New Internet of Things tech monitors and tracks everything
This article was originally written and submitted as part of a Canada 150 Project, the Innovation Storybook, to crowdsource stories of Canadian innovation with partners across Canada. The content has since been migrated to Ingenium’s Channel, a digital hub featuring curated content related to science, technology and innovation.
A Waterloo startup is staking out new ground in the increasingly connected business and security worlds of robots, drones, and machine-to-machine communication with an Internet of Things platform that monitors and tracks using 99.5 per cent less bandwidth and cloud resources.
Today’s security forces, industrial facilities, and robots need constant monitoring to reduce the risk of something failing in a connected world that has little patience for delay. Labforge, a startup based in the University of Waterloo’s Velocity program in downtown Kitchener, Ont., has developed technology that gives companies the near obsessive control they need to compete. The “situational awareness systems” industry, is a market that is expected to reach $17-billion by 2020.

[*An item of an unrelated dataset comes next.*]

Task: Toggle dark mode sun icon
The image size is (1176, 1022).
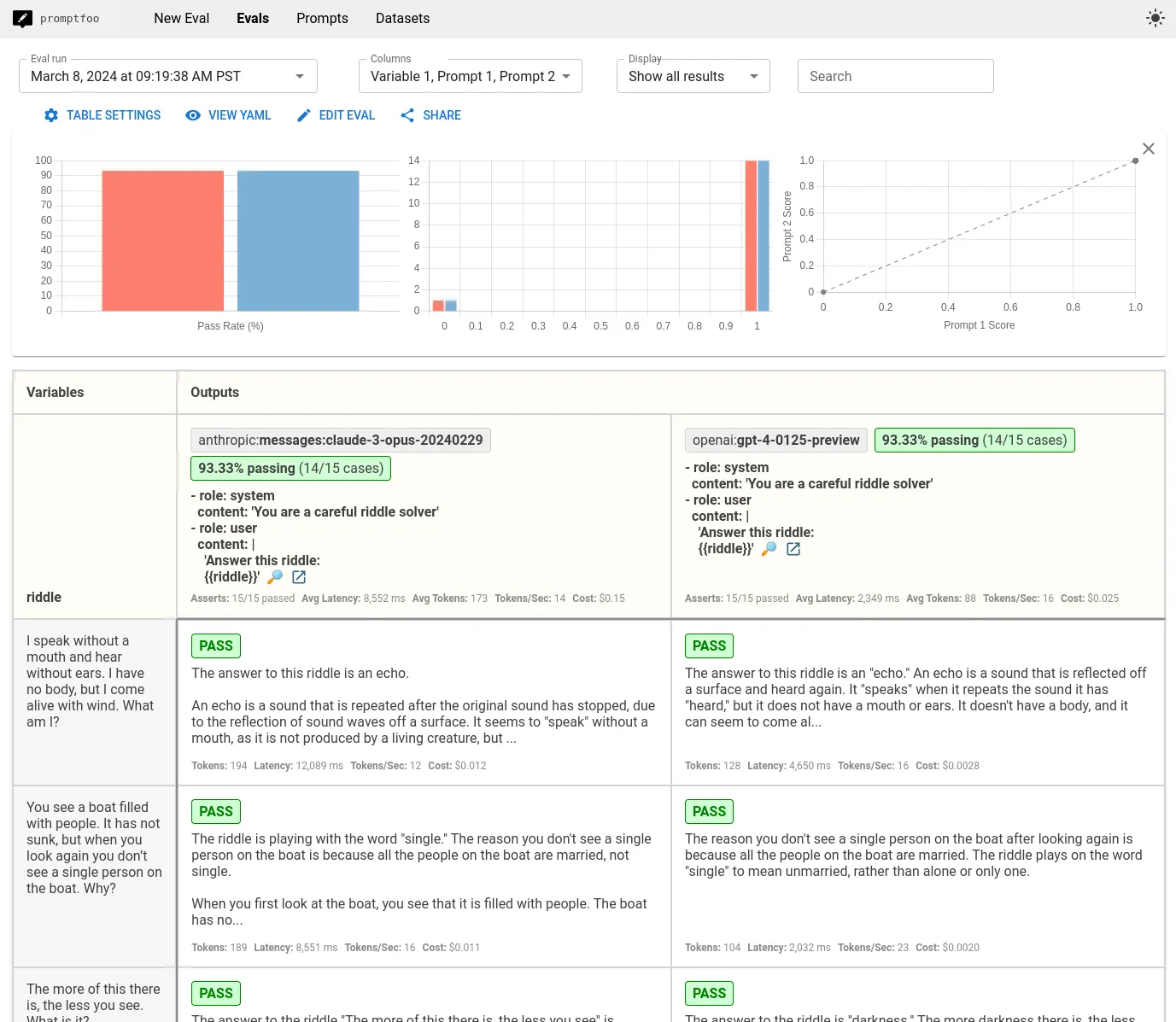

The innovative platform, called Labforge Navigate, uses less bandwidth and cloud resources by being virtually off the grid until a situation arises. It starts with a self-contained grid of cameras and sensors scattered throughout any industrial facility, for example. Not much happens that isn’t picked up by the 2,000 small cameras and even smaller sensors.
“You’re leveraging 2,000 computer systems to process your physical world,” says Yassir Rizwan, a University of Waterloo graduate. “You know where your forklifts are, you know where your forklift drivers are. You know where individual bins are, or what vibrations are going through on every single box.”
Rizwan and Thomas Reidemeister, another Waterloo graduate, are the chief executive officer and chief technology officer respectively of Labforge. The company’s chief scientist is Sebastian Fischmeister, an associate professor in the Department of Electrical and Computer Engineering. Sarah Ford, Labforge’s chief operating officer, is a former United States Marine Corps captain and a Harvard Business School scholar.
Labforge evolved from work in Waterloo’s labs
Labforge develops low-power, long-life sensors and cameras that provide “situational awareness” for robotics and commercial and security purposes. Its platform, Labforge Navigate, is a system that evolved from work done in Waterloo’s mechatronics and electrical and computer engineering laboratories.
Situational awareness tracks the position and condition of things and people, and the objects around them. The trouble is, it can churn out a lot of raw data that runs up costly charges as it flows to cloud services, gets processed and returns as useful information.
Labforge uses edge computing, storing data locally in the technology packed into its Big Edge and Small Edge platform, depending on the use case. The systems do big data processing, with machine learning and computer vision on-board. It still uses data networks, but the information, being less, consumes 99.5 per cent less bandwidth and cloud resources. Navigate also operates in areas where the GPS (Global Positioning System) cannot penetrate.
Labforge situational awareness tech saves money
“The cloud is still there, but we take out all the heavy computing,” Rizwan says. “No flow of heavy data and not computing in the cloud means saving a lot of money.”
Labforge formed at the University of Waterloo in December 2013. It began as an educational solution to train students to use embedded systems — small computers that run machinery. Students could remotely tilt or balance a beam and ball by coding commands according to “situational awareness” information fed by a camera facing the instrument. Experiments could be done without crowding students into a lab.
The company saw other purposes for the technology. Fixed or mobile, its sensors can detect such things as water leaks and overheated machinery. Slightly larger than a book of matches, the sensor units run for years without a battery recharge.
Its Big Edge cameras, smaller than a deck of cards, have fixed applications, too. But they can also be worn, relaying data points back to an operations centre to position the wearer within a 3D map of the surrounding space — without using GPS or any pre-set infrastructure.
It’s an attractive tool for police and security purposes. Initially, Labforge placed much of its focus on that market. Now about 80 per cent of its business comes from industrial/commercial clients; 20 per cent from law enforcement and security.
“We decided to use industrial applications, robotics and shorter sales cycles, to build up the platform, as we continue to pursue the long term security markets” said Reidemeister. “It works out pretty well. Without having raised a cent of external investment, we had pretty significant revenue in 2015.”